EXERCISE PROMPT >>
Gather each line of the entries below that contains the string "text".
EXERCISE INPUTS start
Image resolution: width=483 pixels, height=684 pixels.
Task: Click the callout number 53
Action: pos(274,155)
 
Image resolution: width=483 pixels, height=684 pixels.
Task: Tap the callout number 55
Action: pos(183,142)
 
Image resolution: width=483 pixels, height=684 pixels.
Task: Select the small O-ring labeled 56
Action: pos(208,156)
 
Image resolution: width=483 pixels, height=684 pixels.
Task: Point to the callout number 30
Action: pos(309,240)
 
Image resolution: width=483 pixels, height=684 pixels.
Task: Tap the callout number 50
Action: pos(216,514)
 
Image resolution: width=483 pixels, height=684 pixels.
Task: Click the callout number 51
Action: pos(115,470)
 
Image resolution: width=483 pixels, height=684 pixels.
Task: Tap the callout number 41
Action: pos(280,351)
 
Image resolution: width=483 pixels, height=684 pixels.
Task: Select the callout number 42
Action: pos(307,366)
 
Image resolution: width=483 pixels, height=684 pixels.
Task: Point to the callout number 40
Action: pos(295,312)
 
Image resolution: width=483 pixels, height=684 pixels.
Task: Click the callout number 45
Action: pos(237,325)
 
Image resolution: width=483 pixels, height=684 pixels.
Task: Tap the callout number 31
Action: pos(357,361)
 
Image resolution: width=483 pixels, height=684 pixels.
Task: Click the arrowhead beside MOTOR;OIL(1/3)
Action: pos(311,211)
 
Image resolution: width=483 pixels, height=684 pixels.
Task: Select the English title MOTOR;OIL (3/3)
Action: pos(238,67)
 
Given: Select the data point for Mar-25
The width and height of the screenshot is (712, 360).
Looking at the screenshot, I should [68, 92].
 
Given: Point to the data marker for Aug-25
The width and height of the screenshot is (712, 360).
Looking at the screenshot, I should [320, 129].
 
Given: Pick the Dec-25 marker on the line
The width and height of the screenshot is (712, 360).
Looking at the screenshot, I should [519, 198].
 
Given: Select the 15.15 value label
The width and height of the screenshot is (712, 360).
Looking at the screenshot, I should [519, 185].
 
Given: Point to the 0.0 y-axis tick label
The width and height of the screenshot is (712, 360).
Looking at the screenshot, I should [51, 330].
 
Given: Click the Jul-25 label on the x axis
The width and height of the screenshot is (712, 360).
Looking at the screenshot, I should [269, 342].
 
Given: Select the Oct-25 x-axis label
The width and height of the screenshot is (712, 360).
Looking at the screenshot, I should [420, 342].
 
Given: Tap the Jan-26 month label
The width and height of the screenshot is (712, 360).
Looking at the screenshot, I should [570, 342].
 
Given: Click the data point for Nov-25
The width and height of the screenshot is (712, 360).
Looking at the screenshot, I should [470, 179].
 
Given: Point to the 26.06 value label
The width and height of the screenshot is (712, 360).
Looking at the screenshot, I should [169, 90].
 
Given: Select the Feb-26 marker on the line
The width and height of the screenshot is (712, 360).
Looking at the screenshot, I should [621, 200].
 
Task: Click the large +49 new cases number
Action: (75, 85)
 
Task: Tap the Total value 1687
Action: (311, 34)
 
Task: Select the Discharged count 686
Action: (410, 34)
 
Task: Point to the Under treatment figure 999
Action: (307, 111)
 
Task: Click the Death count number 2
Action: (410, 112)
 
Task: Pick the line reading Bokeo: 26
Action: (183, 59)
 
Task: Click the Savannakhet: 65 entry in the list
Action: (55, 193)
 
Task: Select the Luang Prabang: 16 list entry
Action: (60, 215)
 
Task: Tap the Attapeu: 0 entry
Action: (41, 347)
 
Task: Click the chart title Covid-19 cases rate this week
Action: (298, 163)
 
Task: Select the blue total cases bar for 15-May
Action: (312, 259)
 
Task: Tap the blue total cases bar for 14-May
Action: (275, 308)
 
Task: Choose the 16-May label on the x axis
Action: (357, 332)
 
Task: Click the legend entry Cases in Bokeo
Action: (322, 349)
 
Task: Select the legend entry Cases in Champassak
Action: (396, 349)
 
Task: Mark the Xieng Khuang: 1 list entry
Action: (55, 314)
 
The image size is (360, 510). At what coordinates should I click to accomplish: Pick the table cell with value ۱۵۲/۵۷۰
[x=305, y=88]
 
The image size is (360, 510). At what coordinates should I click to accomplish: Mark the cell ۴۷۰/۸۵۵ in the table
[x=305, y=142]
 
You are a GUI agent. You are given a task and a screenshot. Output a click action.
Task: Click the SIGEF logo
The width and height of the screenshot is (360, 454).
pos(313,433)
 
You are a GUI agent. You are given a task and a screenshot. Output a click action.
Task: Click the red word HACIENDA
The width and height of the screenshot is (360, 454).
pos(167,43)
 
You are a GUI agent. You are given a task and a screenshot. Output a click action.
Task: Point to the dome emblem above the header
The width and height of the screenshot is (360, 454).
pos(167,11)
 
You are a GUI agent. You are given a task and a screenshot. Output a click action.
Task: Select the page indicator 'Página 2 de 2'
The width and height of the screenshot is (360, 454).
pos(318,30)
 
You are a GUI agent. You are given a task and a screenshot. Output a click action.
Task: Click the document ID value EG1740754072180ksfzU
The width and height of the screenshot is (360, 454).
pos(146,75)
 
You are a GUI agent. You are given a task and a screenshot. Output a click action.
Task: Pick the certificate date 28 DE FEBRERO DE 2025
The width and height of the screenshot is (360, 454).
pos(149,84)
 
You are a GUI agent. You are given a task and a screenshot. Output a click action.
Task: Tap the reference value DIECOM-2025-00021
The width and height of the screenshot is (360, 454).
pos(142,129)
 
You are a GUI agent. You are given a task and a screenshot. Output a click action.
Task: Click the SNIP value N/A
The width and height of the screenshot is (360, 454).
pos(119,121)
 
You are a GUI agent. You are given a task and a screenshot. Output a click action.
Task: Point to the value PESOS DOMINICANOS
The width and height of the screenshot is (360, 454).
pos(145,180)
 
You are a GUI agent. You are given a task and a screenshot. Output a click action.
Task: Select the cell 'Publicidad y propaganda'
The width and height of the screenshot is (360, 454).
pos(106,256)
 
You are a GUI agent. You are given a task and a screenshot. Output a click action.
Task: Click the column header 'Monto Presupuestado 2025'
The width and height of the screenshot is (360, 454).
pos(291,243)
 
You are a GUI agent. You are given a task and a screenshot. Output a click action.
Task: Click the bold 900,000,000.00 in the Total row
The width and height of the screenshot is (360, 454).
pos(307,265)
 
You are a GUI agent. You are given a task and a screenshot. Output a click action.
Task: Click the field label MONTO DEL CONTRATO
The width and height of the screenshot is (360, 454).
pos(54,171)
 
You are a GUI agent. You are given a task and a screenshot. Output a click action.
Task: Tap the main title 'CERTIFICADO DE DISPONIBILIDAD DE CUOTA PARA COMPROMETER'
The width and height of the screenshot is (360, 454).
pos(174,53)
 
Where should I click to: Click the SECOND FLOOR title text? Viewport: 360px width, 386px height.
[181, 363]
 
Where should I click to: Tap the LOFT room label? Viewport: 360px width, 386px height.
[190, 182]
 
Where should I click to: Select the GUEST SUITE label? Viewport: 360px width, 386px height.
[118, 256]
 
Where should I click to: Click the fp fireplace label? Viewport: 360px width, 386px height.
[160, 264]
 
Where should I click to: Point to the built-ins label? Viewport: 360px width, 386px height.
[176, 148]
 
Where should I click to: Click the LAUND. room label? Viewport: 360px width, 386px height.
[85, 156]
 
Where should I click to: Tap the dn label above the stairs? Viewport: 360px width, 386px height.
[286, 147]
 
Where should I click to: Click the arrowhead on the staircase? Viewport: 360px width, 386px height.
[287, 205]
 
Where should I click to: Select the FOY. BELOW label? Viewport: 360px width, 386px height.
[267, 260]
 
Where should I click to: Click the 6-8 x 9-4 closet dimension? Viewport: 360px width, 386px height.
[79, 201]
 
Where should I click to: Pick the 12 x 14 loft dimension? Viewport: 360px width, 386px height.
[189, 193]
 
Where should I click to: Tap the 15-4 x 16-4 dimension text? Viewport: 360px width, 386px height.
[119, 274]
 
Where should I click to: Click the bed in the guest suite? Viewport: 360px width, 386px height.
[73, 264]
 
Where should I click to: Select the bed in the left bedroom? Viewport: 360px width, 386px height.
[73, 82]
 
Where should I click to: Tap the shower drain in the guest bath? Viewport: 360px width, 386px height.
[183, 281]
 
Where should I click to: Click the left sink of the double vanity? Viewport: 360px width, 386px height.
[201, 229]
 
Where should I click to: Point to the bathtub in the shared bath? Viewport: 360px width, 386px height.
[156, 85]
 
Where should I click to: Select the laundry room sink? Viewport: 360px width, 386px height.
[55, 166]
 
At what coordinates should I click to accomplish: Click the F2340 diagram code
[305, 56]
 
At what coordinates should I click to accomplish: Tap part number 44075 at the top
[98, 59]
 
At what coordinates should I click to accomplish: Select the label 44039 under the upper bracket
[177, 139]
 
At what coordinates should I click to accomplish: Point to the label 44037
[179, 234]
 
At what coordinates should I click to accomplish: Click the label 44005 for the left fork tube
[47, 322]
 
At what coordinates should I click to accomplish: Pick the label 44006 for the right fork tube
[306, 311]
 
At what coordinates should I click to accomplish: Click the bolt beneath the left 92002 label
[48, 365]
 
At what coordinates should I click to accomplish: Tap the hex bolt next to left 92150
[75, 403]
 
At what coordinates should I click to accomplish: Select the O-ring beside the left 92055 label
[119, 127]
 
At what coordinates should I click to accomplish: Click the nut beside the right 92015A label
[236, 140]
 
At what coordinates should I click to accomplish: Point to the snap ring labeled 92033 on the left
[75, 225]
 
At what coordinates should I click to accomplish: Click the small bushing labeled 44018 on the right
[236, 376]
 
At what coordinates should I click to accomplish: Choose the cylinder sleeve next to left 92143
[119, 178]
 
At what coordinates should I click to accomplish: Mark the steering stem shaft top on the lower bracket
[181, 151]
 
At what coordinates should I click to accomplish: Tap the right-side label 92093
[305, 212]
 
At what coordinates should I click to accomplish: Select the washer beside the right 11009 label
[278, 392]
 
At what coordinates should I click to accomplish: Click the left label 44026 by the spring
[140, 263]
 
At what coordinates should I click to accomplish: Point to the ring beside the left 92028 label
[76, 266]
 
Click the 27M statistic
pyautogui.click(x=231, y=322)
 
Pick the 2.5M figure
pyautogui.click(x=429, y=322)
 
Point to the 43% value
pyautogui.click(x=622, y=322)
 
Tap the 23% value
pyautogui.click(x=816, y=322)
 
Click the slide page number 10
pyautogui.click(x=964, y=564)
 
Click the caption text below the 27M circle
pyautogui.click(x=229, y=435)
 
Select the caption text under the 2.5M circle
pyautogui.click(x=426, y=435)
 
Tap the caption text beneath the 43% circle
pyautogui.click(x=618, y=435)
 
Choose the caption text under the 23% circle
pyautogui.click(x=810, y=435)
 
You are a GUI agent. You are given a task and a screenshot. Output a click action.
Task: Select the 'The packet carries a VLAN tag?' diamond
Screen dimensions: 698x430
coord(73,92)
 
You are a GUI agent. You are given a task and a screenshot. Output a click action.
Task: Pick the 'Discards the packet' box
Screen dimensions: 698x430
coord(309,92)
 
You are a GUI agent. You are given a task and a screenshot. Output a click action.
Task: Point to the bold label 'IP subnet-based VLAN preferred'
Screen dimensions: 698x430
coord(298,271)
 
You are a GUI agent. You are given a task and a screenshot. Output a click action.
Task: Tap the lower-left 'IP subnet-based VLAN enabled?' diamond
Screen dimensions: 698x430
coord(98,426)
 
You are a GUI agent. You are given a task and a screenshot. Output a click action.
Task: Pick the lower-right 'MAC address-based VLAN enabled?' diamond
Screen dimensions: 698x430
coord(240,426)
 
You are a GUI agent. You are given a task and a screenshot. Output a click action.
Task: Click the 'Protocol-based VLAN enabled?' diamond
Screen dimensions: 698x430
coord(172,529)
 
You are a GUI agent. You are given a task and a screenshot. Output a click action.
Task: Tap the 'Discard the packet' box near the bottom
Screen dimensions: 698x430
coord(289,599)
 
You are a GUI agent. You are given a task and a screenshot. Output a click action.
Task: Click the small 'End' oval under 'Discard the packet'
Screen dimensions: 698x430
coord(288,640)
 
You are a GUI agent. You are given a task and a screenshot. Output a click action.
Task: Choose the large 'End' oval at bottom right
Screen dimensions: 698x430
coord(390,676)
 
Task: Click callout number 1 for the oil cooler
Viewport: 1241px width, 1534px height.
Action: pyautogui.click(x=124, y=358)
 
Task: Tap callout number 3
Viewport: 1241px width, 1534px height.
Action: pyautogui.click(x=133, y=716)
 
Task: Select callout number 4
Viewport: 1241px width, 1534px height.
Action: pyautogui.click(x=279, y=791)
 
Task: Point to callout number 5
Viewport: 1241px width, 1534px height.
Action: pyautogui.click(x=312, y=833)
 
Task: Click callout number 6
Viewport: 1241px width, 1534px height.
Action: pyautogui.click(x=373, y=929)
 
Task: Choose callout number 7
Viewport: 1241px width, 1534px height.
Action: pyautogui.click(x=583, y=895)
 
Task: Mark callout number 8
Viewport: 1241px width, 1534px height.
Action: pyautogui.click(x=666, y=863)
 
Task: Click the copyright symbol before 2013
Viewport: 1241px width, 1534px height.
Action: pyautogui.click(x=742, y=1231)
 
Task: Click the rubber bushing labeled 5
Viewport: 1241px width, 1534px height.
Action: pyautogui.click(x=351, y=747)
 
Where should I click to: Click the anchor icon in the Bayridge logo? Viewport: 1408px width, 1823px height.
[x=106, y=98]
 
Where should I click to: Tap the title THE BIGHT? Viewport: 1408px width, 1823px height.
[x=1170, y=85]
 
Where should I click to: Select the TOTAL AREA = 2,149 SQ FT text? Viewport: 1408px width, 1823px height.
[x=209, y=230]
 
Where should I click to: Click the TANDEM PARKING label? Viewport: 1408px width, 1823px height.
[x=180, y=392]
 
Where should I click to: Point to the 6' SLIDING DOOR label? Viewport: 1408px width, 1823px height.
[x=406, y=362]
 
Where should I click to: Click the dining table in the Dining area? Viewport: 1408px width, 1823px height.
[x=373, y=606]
EXERCISE INPUTS end
PROBLEM SOLUTION >>
Where should I click to: Click the SECOND FLOOR title text? Viewport: 360px width, 386px height.
Where should I click to: Tap the 15-4 x 16-4 dimension text? Viewport: 360px width, 386px height.
Click the caption text below the 27M circle
Select the caption text under the 2.5M circle
Tap the caption text beneath the 43% circle
Choose the caption text under the 23% circle
Where should I click to: Select the TOTAL AREA = 2,149 SQ FT text? Viewport: 1408px width, 1823px height.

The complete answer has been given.